SALAH satu yang memanfaatkan momen tersebut adalah Villa Dolphin Balikpapan. Menurut owner Ryzka Noveni, seluruh villa sudah sold out sejak dua bulan lalu.
“Harga naik tiga kali lipat dari biasanya, standar itu di Rp 1 jutaan. Ini mulai Rp 1,5-5,5 juta per malam. Walau harga naik, mereka (tamu) malah berebut. Sampai sekarang masih banyak yang tanya apakah masih ada yang kosong,” bebernya.
Setiap tahun, catatkan antusias tinggi. Namun tahun ini menurutnya benar-benar meningkat.
“Sebagian tamu adalah mereka yang sudah sering nginap di sini, jadi tahun baruan mau di sini lagi. Sisanya tamu baru,” lanjut perempuan yang karib disapa Veni itu.
Dari segi pengemasan acara, masih sama seperti tahun-tahun sebelumnya. Suguhkan pertunjukan kembang api dengan live music. Namun suasana villa dengan pemandangan pantai adalah nilai tambah yang tidak bisa ditawar lagi. Sehingga tak heran, antusias terus terjaga.
Terdapat tujuh unit villa dengan berbagai kapasitas, mulai 4-8 orang. Didukung juga dengan 12 tenda. Total keseluruhan tamu ada 70 orang.
Sejak dibangun pada 2020 lalu, Villa Dolphin menurut Veni memang sering full.

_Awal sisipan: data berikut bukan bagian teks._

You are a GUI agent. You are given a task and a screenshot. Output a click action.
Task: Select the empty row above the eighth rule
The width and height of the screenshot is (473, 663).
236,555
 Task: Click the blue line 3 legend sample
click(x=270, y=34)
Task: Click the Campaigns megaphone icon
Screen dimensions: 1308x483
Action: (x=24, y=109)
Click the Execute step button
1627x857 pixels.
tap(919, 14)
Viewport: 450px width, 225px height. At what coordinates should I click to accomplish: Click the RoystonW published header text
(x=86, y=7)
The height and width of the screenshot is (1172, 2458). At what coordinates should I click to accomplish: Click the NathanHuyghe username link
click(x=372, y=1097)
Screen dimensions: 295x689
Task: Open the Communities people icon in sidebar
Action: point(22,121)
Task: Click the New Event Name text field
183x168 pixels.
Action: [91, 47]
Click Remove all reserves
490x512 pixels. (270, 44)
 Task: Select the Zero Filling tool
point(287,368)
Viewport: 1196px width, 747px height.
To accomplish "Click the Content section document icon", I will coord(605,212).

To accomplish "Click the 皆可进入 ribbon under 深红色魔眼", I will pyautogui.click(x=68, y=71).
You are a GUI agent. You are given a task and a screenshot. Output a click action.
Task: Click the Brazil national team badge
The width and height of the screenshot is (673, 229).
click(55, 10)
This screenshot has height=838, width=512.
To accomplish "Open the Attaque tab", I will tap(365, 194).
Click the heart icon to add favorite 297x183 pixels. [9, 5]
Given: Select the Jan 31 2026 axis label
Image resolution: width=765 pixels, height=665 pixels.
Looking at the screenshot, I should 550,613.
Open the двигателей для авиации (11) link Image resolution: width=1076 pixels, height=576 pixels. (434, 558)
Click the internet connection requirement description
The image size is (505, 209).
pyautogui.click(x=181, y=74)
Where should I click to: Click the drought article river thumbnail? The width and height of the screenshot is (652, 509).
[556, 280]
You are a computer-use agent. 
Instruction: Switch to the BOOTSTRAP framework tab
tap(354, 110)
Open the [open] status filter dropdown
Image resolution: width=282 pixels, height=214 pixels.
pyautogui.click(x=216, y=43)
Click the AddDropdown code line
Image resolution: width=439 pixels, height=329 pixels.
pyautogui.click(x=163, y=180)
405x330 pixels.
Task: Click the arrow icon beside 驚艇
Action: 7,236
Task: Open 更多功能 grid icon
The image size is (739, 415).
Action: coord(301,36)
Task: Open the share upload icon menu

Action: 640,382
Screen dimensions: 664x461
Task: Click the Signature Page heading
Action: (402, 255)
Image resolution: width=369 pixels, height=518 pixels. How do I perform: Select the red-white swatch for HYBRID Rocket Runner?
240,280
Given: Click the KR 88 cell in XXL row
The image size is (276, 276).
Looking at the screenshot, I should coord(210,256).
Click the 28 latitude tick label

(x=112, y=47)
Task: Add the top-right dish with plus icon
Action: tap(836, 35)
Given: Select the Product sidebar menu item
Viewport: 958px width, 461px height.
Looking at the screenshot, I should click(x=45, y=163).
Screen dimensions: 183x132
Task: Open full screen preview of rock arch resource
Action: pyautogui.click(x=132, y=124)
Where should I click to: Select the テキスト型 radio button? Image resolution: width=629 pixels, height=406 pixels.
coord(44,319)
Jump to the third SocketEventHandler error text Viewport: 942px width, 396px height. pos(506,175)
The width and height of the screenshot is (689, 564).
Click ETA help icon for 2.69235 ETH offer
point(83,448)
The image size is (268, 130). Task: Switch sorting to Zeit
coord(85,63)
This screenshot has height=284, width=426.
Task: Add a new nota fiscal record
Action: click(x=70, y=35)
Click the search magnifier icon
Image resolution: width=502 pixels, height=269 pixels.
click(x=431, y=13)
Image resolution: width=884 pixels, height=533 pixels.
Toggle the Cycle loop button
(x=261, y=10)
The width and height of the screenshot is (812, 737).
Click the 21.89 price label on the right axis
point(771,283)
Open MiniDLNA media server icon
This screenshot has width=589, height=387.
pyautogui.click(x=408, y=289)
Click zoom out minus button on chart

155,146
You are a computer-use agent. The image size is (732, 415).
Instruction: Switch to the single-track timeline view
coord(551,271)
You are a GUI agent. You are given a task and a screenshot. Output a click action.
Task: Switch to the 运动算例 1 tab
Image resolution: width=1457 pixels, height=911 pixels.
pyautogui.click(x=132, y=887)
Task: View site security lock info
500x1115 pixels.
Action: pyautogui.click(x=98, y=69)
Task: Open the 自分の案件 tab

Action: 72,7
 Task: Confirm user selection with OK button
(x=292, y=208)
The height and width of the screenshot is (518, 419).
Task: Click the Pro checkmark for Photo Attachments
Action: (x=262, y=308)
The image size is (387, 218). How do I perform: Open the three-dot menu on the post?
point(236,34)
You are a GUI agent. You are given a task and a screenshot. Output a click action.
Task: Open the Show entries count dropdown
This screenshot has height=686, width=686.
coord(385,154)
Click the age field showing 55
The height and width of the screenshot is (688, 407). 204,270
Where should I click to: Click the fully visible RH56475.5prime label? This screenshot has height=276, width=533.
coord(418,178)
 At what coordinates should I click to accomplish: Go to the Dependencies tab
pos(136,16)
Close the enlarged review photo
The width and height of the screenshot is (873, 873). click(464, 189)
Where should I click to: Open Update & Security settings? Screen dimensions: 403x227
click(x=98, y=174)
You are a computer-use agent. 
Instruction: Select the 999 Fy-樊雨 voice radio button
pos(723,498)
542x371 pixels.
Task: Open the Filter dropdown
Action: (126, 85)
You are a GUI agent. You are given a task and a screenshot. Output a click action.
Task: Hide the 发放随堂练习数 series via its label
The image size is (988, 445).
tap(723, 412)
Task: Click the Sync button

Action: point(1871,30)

Apalagi jika ada momen liburan, maka reservasi harus dilakukan jauh-jauh hari.
Selain itu, tim marketing disebutkan Veni memang sudah gencar menawarkan. Maka tak heran, semua unit langsung full booking. “Sejak pertama berdiri, selalu diburu. Penginnya nambah unit, tapi ini lahan sudah maksimal. Karena antusias sangat tinggi, ini rencana mau ditambah naik ke atas. Jadi dua lantai supaya bisa lebih banyak menampung,” beber Veni.
Fasilitas yang ditawarkan pun standar, namun ada penambahan perlengkapan grill.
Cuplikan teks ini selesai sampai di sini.